Lo que no habremos comido
Hay mujeres que viven siempre a dieta. Todos los días, cada hora, a cada comida que se les presenta se someten a las estrictas normas del régimen perpetuo que se han impuesto. Las veréis y quizá creéis que son delgadas por naturaleza, que lo han sido siempre. Ellas mismas os dirán que no paran de comer, que tragan sin cesar. Mienten muy bien, las anoréxicas crónicas; tienen tan integrada la enfermedad que ya parece formar parte de ellas. Algunas de nuestras presentadoras de televisión, actrices y modelos nos aparecen en pantalla con evidencias de vivir en este estado permanente de privación, convirtiéndose, por el impacto visual de sus cuerpos desneridos, en un nefasto modelo para las que las vemos. Es cierto que ahora la influencia más perjudicial está en internet, un espacio donde las niñas no tardan en recibir contenidos sobre dietas y ejercicio. Pero como en todos los valores que nos marcan, los mensajes más importantes son los que nos llegan por parte de las personas con las que convivimos y que amamos, las que han sido referentes sólidos desde que nacimos. En el caso de las madres además somos el modelo más importante para nuestras hijas, el primer espejo para construir su feminidad (incluso si la tenemos en proceso de deconstrucción). Por eso debemos ser ya un par las generaciones de mujeres que hemos nacido en la cultura de los trastornos alimentarios. Y es posible que, si no somos conscientes de sufrirlos, acabemos educando a nuestras hijas, consciente o inconscientemente, en los principios de la disciplina corporal y la ansiedad vinculada a la alimentación.

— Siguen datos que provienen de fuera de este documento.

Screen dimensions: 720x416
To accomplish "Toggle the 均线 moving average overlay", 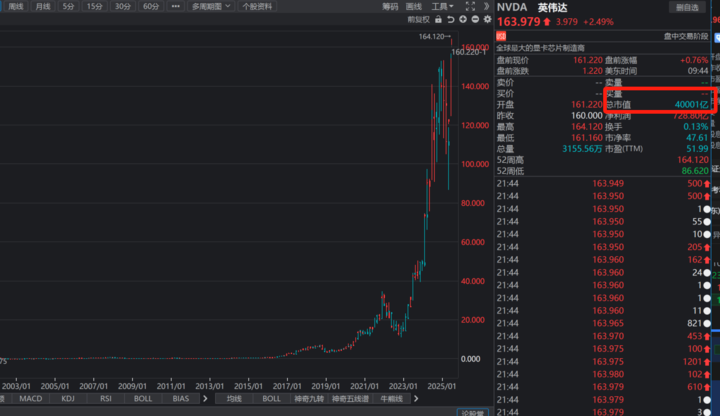I will pyautogui.click(x=234, y=399).
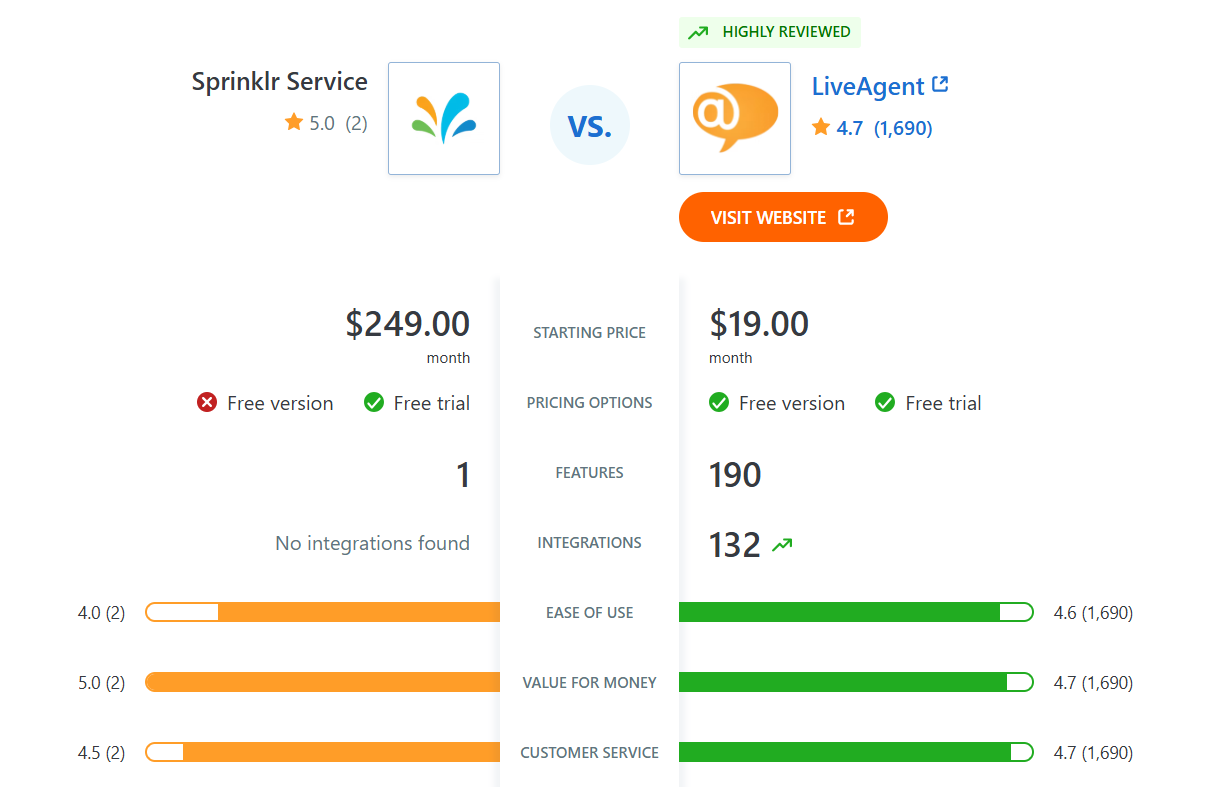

La anorexia y la obesidad son los extremos, los trastornos que se ven a primera vista. Pero en medio existe todo un abanico de conductas que, patológicas o no, hacen que sean minoría las mujeres que comen en paz en el mundo occidental. La mayoría no hemos sido capaces de dominar los mecanismos del apetito (para suerte nuestra) como hacen las que pasan Los días sin hambre (la novela más bella que he leído sobre la anorexia, escrita por Delphine de Vigan), pero vamos pendulando del “el lunes empiezo dieta” a las ingestas que vivimos como actas de transgresión cargadas de culpa. La relación enfermiza con la báscula no es, ni mucho menos, un fenómeno minoritario. Nos pesamos para sujetarnos, para atarnos corto, no sea que nos desboquemos como caballos salvajes y nos lo comamos todo. No se conoce el caso de ninguna mujer que se lo haya acabado comiendo todo, pero el miedo siempre está ahí, y por eso evitamos las “bombas”. Utilizamos un lenguaje bélico que denota lucha y peligros, enemigos y estrategias para hablar de una mesa surtida y llena a rebosar. Estos días de celebraciones desplegaremos todo este arsenal de recursos para defendernos de las comilonas ricas y sabrosas. No podremos, como Josep Pla, escribir sobre El que hem menjat (por favor, que los Reyes nos traigan una nueva edición de este delicioso libro), sino sobre todo lo que no habremos probado, lo que nos habremos ahorrado de grasas y calorías y carbohidratos. Por eso, que no os extrañe ver a mujeres que se conforman con oler las salsas más untuosas, que diseccionan con precisión de cirujano la proteína más magra, que mastican lentamente y que cuando llegan al postre dicen que están muy llenas y cogen un trocito de nada de aquí o de allá. Las que nunca tenemos tanta fuerza de voluntad o nos la debilitan el vino o el cava comeremos a gusto, pero después tendremos que purgar los pecados haciendo penitencia, ya sea en el gimnasio en cuanto abra o saliendo a correr para quemar el supuesto y pecaminoso excedente.
Yo envidio a los hombres en los que no ha penetrado esta cultura de odio contra el cuerpo y el placer, los que disfrutan sin saber ni pensar ni recordar la composición de cada alimento y disfrutan de las buenas comidas con satisfacción y sin nada de nada, ni un poco, de culpa.